During the last 48 hours, I’ve noticed a change has come over Miss Moneypenny – she’s turned broody. Now, I’ve often heard the expression “like a broody hen” but it’s only now that I realise the full meaning.
Miss Moneypenny, in the short time we’ve had her, has always been the most vocal of our girls. And in the past month she’s been the most prolific egg-layer. I suppose it’s hardly surprising, when you’ve laid 30 eggs in 31 one days, you get to point where you’d like to sit on them and hatch something out.
Problem is, we don’t have a cockerel, so all of this is going to be a waste of time, but try telling Miss Moneypenny that!
Anyway, I went googling for advice on what to do with a broody hen. Apparently, it’s all related to hormones (obviously) and body temperature. Body temperature rises during the brooding phase so some of the suggestions to “break the cycle” are: isolate the hen in a wire-bottomed cage where air can circulate and cool her down; sit her in a tub of cold water to cool her off; give aspirin (??? – not too keen on that idea).
Having no wire cage to hand, and not feeling brave enough to pick up my fluffed up, hissing hen to dunk her in cold water . . . I phoned the breeder to ask for advice.
What they suggested is: simply to let her sit it out. The breeder said to “sacrifice” a few eggs, and pop those in the nesting box so that Miss Moneypenny has a reasonable-sized clutch to sit on and will therefore stop laying. To mark those eggs with felt pen, so that we know not to eat them later, because they’ll have gone bad by the time she gives up. And to leave her be.
The breeder explained that the brooding cycle lasts around 21 days, and that Miss Moneypenny with probably give up before then, but may continue to sit for the full three weeks. She will only come out to eat, drink and poop at short intervals during the day, so will become physically weaker . . . but that she should come to her senses, and hormones should return to normal when the 21 days are up, if not sooner.
We have a total of 3 nesting boxes in our coop, so the fact that’s she’s nesting won’t stop the other girls from laying.
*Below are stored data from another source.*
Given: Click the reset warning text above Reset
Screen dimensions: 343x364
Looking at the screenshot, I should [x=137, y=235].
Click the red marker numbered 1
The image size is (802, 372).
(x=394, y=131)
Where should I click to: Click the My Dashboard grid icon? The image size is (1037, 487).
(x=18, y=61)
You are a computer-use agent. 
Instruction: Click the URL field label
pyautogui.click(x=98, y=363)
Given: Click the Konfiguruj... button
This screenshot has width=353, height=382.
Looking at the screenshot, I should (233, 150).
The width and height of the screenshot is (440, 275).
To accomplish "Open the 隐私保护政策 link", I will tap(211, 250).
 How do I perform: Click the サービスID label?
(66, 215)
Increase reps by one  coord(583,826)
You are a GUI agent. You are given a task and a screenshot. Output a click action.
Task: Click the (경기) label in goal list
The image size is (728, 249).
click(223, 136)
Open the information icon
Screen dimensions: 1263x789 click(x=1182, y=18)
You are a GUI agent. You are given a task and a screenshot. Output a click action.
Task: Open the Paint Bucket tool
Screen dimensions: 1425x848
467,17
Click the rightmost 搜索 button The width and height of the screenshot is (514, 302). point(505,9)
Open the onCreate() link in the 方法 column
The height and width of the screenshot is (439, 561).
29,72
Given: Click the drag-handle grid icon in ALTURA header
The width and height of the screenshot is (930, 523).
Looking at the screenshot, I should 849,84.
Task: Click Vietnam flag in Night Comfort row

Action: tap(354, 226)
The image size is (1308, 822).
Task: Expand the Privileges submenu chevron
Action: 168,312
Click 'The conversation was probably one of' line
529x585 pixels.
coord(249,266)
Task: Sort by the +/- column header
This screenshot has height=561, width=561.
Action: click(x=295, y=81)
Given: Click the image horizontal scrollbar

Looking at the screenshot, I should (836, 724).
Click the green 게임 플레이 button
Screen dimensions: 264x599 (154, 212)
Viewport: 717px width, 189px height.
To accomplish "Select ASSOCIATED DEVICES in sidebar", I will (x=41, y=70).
We’ve been inundated with eggs this past month, so I’m sure we’ll make do with eggs from just 2 hens for for coming weeks.
My main worry is that the weather is so HOT at the moment, and I don’t want Miss Moneypenny dying of dehydration! Still, it seems the most “natural” way, just to let her do what Nature tells her to do. And fingers crossed that the other girls don’t decide to follow suit!
If anyone has had to deal with a brooding hen or has other advice, I’d be more than happy to hear from you.